Aggancerei anche 1. lo spunto di Clinicamente testato relativo al sito dedicato agli artisti dall’alto e dal basso; 2. un altro trafiletto sempre su D che cita il caso di E-Flux, newsletter per la diffusione di arte contemporanea via web che funziona come un monte dei pegni per gli artisti, promuovendone la visibilità. 

Bene. Io vedo in questi esempi una logica che non cambia. Come dire, la legittimazione dell’arte deve trovare delle vie che sono comunicative. Se poi ci sono forme di visibilità che integrano quelle “ufficiali” ben venga, ma temo che ogni artista abbia bisogno prima o poi di rientrarci. E che il pubblico ne abbia bisogno per orientarsi. 

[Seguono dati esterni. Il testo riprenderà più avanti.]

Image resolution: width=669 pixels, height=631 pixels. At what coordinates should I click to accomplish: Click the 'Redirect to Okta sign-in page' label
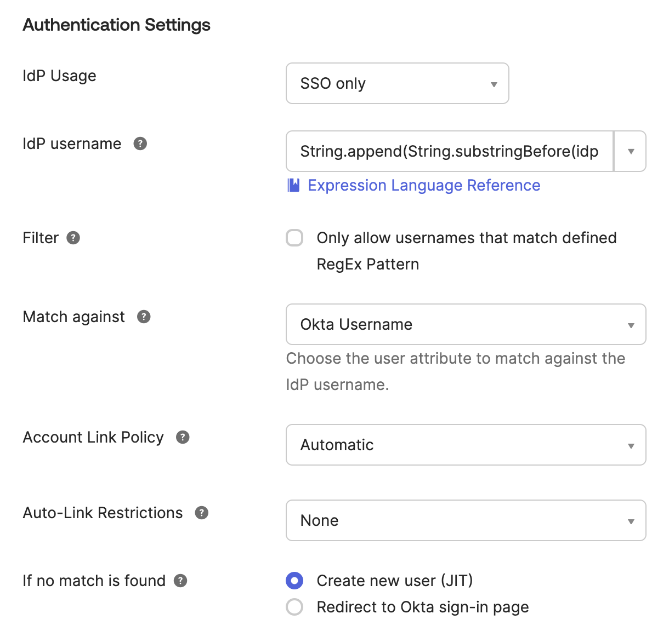click(x=423, y=607)
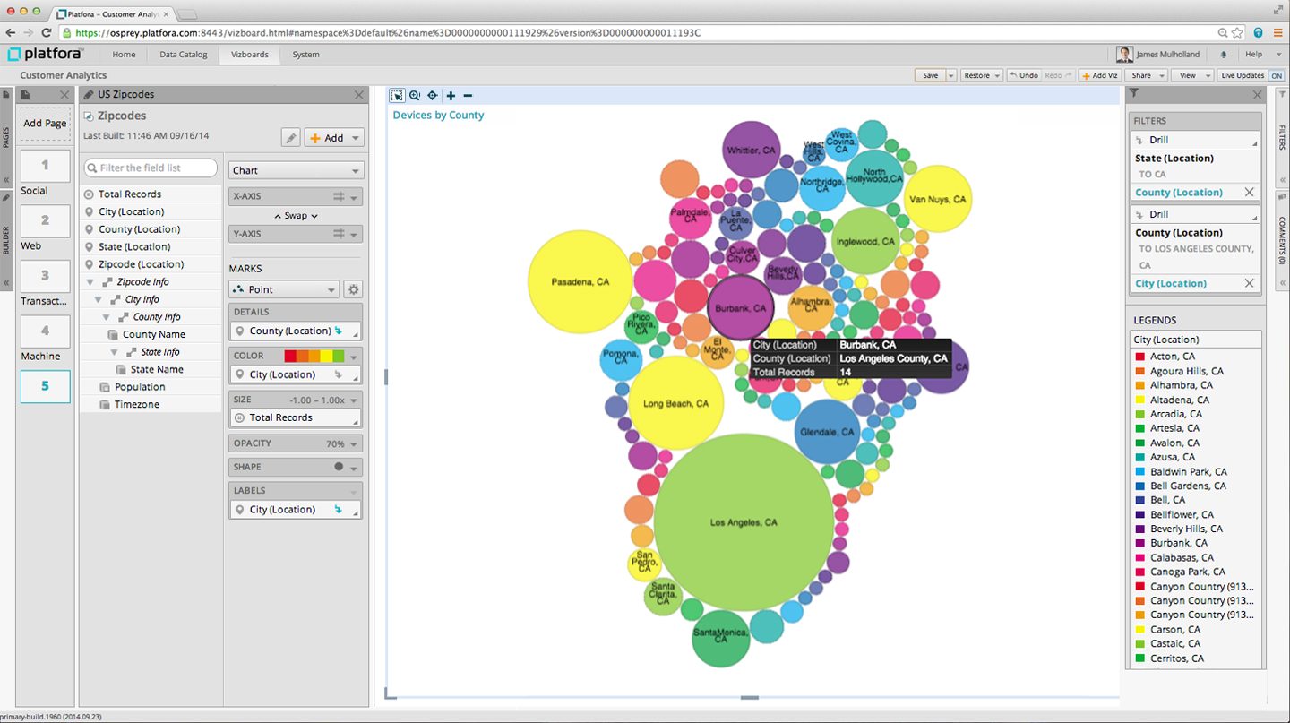
Task: Click the pencil edit icon for Zipcodes
Action: [x=290, y=138]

Nulla toglie comunque la specifica ambiguità dell’arte, che è poi la sua ricchezza, sempre sulla soglia fra coscienza e comunicazione. Quindi sempre un po’ (anche) incomunicabile.

Pesce e performance. Piccoli eventi da ricordare

            

Anche a Rimini ogni tanto qualcosa di bello succede. È il caso della mostra delle illustrazioni di Gianluigi Toccafondo alla favola di Emma Dante “Il pesce cambiato”. Bella la favola, belli i disegni. L’inaugurazione è stata l’occasione per una “piccola” performance di Nicoletta Fabbri.

Seduta dietro a un vecchio banco di legno, ha letto a noi tutti, grandi e piccini, la favola. Ha usato, oltre al suo stile, minimi espedienti drammaturgici ma efficaci, del tutto adeguati ai nostri linguaggi e alle nostre abitudini spettatoriali: un megafono per amplificare la voce in certi momenti, una lente di ingrandimento per enfatizzare un particolare della faccia (una volta l’occhio, una volta la bocca “a pesce”) e per proiettarne l’immagine, prodotta in tempo reale da una telecamera digitale, nel muro bianco alle spalle della performer.

Che dire, niente. Poesia, ironia, speranza, vita. Ma anche estetica e qualità visiva.

Tutte quelle cose che la performance artistica quando vuole sa fare molto bene.